(Beginning of Data to use)
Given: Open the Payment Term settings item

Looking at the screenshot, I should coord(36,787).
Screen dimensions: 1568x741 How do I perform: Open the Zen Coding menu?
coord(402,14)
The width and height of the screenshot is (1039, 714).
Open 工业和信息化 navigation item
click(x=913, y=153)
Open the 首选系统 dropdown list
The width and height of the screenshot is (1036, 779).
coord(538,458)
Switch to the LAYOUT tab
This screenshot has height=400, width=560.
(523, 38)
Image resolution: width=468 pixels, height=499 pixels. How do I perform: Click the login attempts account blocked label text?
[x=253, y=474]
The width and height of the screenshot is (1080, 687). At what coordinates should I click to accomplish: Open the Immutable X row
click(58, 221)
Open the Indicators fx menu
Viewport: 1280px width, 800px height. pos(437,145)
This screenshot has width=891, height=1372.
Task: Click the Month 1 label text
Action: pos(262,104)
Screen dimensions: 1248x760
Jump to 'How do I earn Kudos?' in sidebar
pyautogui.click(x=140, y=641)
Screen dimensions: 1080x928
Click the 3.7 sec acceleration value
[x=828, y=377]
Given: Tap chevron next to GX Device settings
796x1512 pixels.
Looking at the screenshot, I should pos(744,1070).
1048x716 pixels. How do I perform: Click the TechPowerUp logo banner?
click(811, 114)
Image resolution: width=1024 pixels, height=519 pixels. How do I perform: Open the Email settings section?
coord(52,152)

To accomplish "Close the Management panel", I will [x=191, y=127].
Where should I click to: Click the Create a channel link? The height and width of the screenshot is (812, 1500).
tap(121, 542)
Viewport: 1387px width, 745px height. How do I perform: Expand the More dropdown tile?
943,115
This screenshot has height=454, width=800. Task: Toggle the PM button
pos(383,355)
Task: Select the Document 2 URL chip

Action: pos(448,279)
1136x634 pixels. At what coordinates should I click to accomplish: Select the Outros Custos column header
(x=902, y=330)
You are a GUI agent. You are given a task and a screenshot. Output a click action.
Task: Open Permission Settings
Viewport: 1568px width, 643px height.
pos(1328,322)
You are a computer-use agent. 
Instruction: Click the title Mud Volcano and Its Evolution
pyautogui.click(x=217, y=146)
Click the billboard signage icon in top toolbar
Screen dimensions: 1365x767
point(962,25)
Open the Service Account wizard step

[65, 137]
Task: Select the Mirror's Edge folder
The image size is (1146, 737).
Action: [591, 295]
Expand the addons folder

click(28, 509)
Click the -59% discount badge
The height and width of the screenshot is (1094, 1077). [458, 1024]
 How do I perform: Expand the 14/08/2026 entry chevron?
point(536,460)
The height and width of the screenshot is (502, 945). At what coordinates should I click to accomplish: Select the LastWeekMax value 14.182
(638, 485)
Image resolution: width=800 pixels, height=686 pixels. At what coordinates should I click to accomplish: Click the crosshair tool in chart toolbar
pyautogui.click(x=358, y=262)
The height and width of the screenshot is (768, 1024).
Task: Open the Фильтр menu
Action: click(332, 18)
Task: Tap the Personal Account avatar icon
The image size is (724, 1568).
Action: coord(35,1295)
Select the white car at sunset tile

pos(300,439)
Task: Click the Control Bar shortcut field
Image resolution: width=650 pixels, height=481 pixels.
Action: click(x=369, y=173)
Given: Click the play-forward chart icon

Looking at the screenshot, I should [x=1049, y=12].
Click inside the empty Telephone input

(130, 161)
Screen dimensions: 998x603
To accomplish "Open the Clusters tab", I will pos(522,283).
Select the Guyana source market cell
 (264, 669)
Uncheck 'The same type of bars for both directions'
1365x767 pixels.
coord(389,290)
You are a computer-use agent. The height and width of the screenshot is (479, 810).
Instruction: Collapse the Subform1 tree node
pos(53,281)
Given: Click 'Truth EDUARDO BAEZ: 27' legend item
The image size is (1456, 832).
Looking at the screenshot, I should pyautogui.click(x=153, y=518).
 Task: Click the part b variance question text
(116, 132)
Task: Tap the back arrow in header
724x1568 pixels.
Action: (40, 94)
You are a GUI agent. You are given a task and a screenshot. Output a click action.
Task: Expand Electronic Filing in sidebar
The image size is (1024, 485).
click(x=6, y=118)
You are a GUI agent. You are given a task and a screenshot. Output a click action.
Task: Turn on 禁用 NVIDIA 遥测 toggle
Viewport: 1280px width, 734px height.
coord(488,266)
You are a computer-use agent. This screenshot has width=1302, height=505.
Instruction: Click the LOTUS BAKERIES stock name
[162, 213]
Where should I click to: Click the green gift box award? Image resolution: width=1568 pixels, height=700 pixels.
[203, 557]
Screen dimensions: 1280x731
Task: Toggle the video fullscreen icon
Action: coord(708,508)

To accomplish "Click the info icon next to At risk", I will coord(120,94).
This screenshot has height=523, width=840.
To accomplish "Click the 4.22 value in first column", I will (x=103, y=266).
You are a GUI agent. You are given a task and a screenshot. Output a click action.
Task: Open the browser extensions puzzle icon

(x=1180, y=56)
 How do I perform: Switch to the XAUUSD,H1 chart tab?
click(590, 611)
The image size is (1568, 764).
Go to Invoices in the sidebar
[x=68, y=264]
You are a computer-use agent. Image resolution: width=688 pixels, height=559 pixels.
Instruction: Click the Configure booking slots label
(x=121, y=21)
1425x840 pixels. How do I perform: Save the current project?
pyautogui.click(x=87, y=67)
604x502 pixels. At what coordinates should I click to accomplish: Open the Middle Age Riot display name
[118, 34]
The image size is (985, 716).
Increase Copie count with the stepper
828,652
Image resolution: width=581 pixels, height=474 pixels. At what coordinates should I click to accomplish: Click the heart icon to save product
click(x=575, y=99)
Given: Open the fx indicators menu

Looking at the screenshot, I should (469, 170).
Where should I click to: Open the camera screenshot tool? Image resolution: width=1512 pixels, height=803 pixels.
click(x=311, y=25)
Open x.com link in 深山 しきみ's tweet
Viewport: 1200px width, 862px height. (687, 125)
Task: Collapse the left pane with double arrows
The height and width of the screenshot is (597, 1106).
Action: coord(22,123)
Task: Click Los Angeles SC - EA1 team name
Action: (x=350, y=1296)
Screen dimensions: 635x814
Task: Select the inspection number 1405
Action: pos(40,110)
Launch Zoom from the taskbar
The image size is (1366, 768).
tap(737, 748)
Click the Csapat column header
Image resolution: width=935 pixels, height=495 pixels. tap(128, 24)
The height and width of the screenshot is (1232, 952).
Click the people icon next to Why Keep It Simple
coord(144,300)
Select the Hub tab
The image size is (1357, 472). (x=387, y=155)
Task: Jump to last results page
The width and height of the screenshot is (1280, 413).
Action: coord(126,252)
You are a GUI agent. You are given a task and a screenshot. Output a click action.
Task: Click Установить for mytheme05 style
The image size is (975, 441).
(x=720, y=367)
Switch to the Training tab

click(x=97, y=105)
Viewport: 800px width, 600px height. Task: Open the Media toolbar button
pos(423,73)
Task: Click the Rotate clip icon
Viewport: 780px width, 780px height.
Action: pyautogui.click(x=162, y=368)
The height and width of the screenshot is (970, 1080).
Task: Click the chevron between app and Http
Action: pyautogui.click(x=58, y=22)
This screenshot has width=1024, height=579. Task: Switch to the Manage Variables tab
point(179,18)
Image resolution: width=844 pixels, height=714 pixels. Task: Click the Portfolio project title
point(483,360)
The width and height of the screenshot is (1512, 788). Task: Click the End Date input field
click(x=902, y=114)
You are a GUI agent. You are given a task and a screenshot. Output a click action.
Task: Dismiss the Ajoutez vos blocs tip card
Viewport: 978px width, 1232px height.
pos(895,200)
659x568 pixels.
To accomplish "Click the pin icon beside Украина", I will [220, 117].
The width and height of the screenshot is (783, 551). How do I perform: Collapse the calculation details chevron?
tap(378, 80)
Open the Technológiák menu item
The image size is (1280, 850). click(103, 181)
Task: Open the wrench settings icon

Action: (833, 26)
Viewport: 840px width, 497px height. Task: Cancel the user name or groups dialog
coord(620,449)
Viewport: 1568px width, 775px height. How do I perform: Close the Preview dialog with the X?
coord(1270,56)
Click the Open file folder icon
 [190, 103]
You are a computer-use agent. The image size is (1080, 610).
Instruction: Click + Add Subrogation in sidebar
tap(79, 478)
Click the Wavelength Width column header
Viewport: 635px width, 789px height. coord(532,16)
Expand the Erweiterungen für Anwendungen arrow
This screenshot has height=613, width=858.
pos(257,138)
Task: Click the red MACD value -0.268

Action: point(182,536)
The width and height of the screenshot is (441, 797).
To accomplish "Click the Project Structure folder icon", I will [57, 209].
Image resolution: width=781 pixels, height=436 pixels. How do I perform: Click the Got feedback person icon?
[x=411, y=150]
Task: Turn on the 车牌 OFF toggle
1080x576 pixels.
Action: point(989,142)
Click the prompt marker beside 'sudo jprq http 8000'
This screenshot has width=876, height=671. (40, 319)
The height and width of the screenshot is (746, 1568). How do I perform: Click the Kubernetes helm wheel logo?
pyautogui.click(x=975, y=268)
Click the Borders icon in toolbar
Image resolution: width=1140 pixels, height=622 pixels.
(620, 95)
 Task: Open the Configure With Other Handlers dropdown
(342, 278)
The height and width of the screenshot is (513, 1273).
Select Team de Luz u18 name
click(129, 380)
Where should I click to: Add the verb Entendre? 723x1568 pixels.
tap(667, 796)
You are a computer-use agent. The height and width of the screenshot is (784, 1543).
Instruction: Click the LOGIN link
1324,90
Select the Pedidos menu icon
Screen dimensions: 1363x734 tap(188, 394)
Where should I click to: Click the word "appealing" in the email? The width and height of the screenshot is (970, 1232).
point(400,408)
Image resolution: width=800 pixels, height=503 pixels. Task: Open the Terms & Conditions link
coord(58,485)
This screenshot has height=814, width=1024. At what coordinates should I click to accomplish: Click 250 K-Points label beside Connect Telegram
(End of Data to use)
The problem
Would you please copy, word for word, everything above from the line containing "Given: Click 'Truth" down to the line containing "Task: Expand Electronic Filing in sidebar", those two lines included?

Written answer
Given: Click 'Truth EDUARDO BAEZ: 27' legend item
The image size is (1456, 832).
Looking at the screenshot, I should pyautogui.click(x=153, y=518).
 Task: Click the part b variance question text
(116, 132)
Task: Tap the back arrow in header
724x1568 pixels.
Action: (40, 94)
You are a GUI agent. You are given a task and a screenshot. Output a click action.
Task: Expand Electronic Filing in sidebar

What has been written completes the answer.